I just manually fixed lesson 1 in the browser within LingQ. It took maybe 10 minutes. I used ctrl-F to find the instances and manually deleted each instance of the two characters.

Anyhow, does anyone know any way I could automate this process, either inside LingQ or outside? Years ago I would use text editors that supported regular expressions to do stuff like this. But I don’t know how to obtain the raw PDF text that LingQ imports. Yes, I could import the text into LingQ, copy and paste each lesson’s text into a text file, edit each text file with a text editor, and import each edited text file into LingQ to create a new, hyphen-free lesson. It would be easier to manually edit them in place inside LingQ.

zoran · August 3, 2021, 1:50am

At the moment it’s not, unfortunately, possible to fix that and remove all hyphens on LingQ directly. But hopefully someone else will be able to give you good tips on how to do it before importing.

milanezi · August 3, 2021, 4:25pm

One automatic way to get the text out of PDF is to get a OCR scan of it (optical character recognition).

I used this site for books in Greek, but I see many more languages are supported, including English. All text ends up in one file which LingQ can parse and divide into lessons.

Be warned though, OCR is slow. I don’t remember how slow exactly, but I wouldn’t be surprised if it took up to 1 hour for 150 pages.

Another thing, while the site I recommended has no page limit, I once tried to scan 700 pages and it failed after waiting for a long time.
I split it into pieces of 150 pages each, had them scanned separately and it worked. I use the site below for splitting.

khardy · August 4, 2021, 6:24pm

Warning: I live and work in Linux, which is an incomprehensible foreign land to many. Even if you grasp it and have the tools, the solution I offer here might be more manual than you want.

First, there is a utility available named “pdftotext” that will extract the text from a PDF file. “Proper” PDFs made from text will almost always have the text available to this utility. But I’ve also found that even scanned PDFs from Google Books have the OCR’ed text embedded in the file, and that can be extracted by this utilitiy.

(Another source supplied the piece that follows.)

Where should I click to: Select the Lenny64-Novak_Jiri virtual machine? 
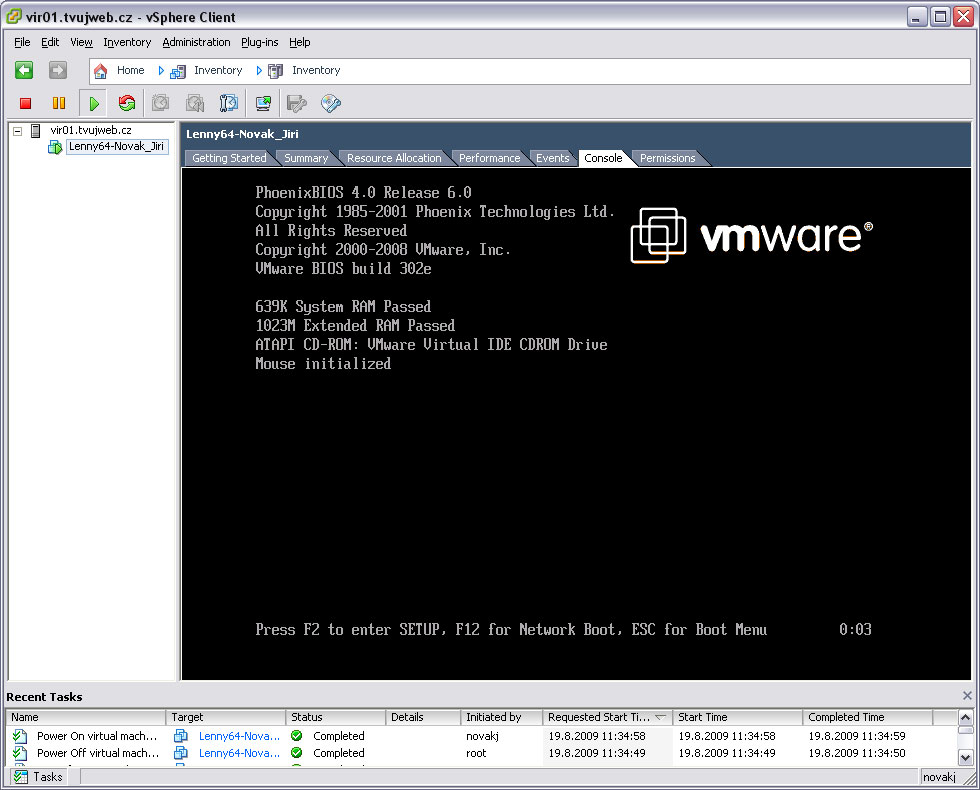coord(115,147)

As for removing the hyphens from the end of the line and joining the world halves, this ‘sed’ script seems to do the job:

s/-$/###/
/###$/N;s/\n//
s/###//g

That first changes the hyphens at the ends of the lines to “###”, to differentiate them from words that are hyphenated in the middle of a line that need to stay hyphenated. It then joins the line with the next one wherever “###” is found at the end of a line, and finally removes all instances of “###”. (Choose some other character combo that doesn’t exist in the text if “###” is already present and needs to remain.)

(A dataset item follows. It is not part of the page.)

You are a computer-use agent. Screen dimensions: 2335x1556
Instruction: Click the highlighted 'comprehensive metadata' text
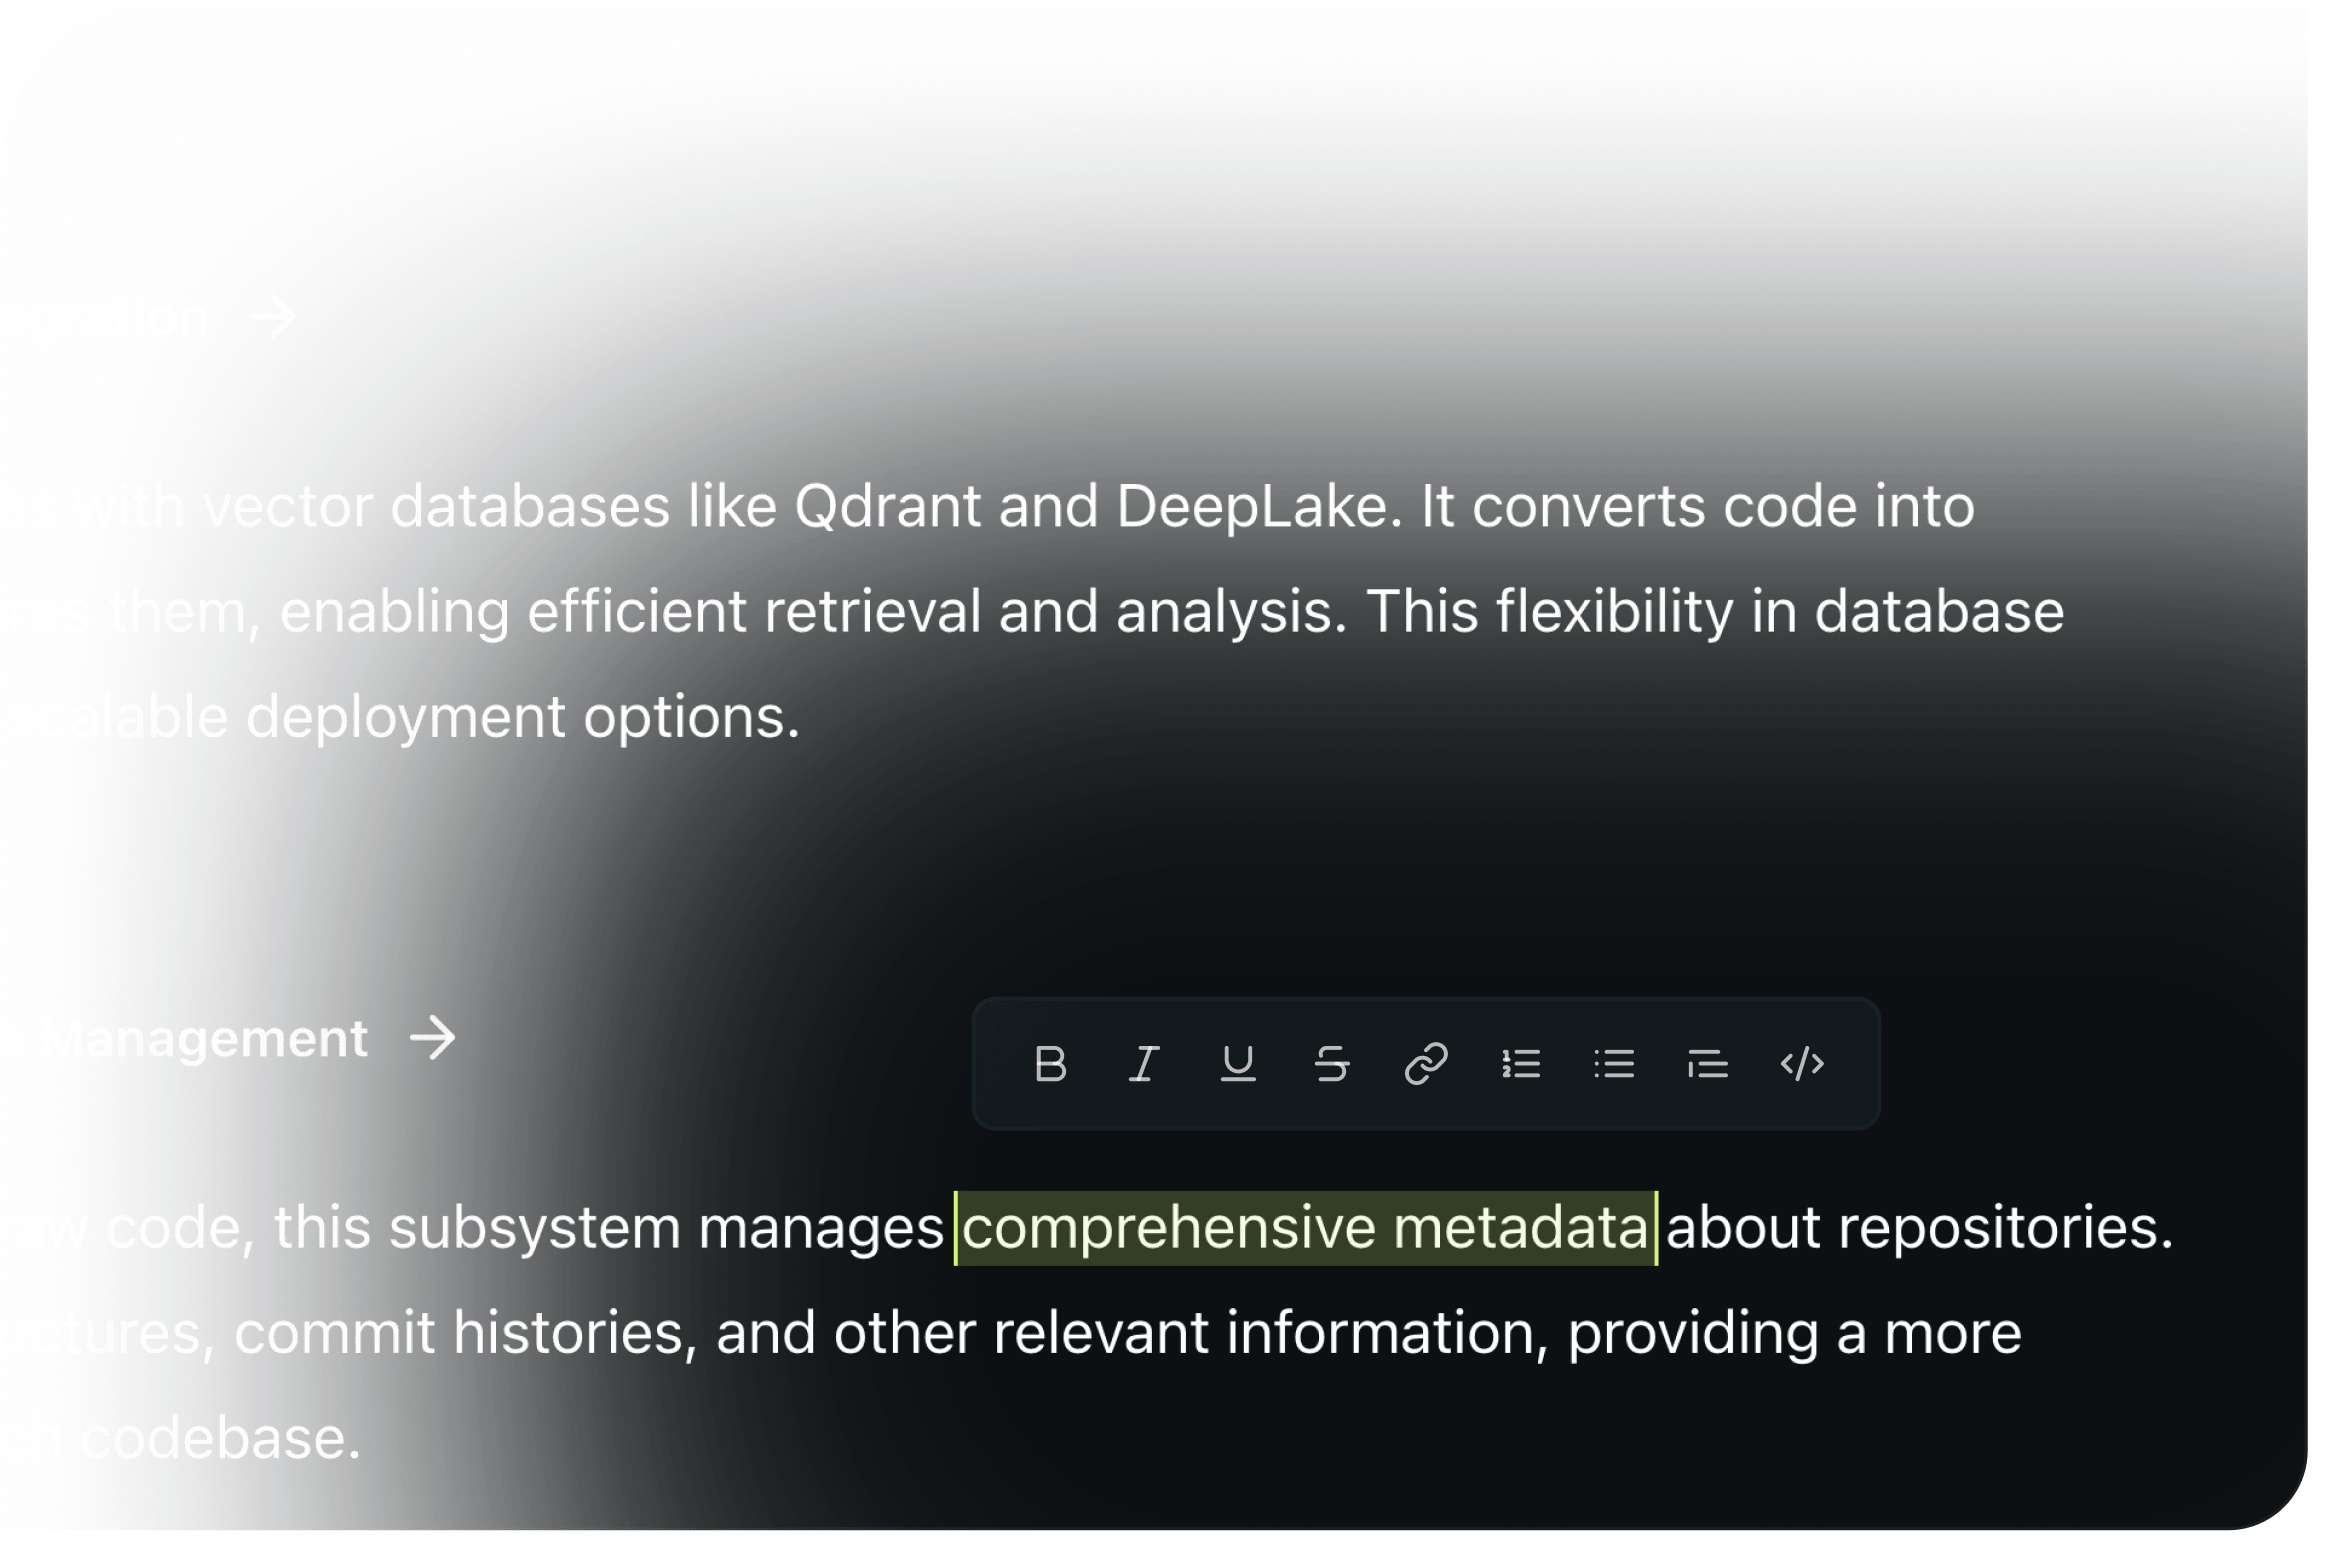1305,1228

pdftotext and the sed script could be wrapped in a single shellscript that would read a PDF and emit de-hyphenated text.

An issue that might need to be addressed is that Lingq, I believe, like Word and others expects a paragraph to be totally unbroken, and takes a linefeed to indicate a new paragraph. If not, it might still retain the linefeeds, breaking up a paragraph unnaturally when formatting it for presentation. More sed magic, or perhaps a Python or Perl script might be able to take care of this.

Edit: This example assumes the ASCII (UTF-8) dash character “-” (0x2D) is used as a hyphen. There’s a different Unicode hyphen character that may be used that would have to be substituted in the sed script, assuming that sed is Unicode-compatible.

Keriamon · August 4, 2021, 9:05pm

I had the same problem. I converted my .pdf to Word and did a find and replace on the hyphens, but instead of just taking it out, it seems to have replaced it with a space. (Or maybe there was some code somewhere that did it; I’m not sure. The space shouldn’t have been there, though.)

I’m getting good at reading Polish words split in half. LOL.

Jokojoko83 · August 4, 2021, 9:40pm

Transform the PDF into a .doc with Calibre software (free)

and then use Word or Openoffice to replace the hyphens with nothing.

For the specific case of reading the Bible in Russian without hyphens, you can find a more suitable version here:

Jokojoko83 · August 5, 2021, 8:53pm

WileEQuixote · August 9, 2021, 11:35am

Thank you all for the posts and solutions and links!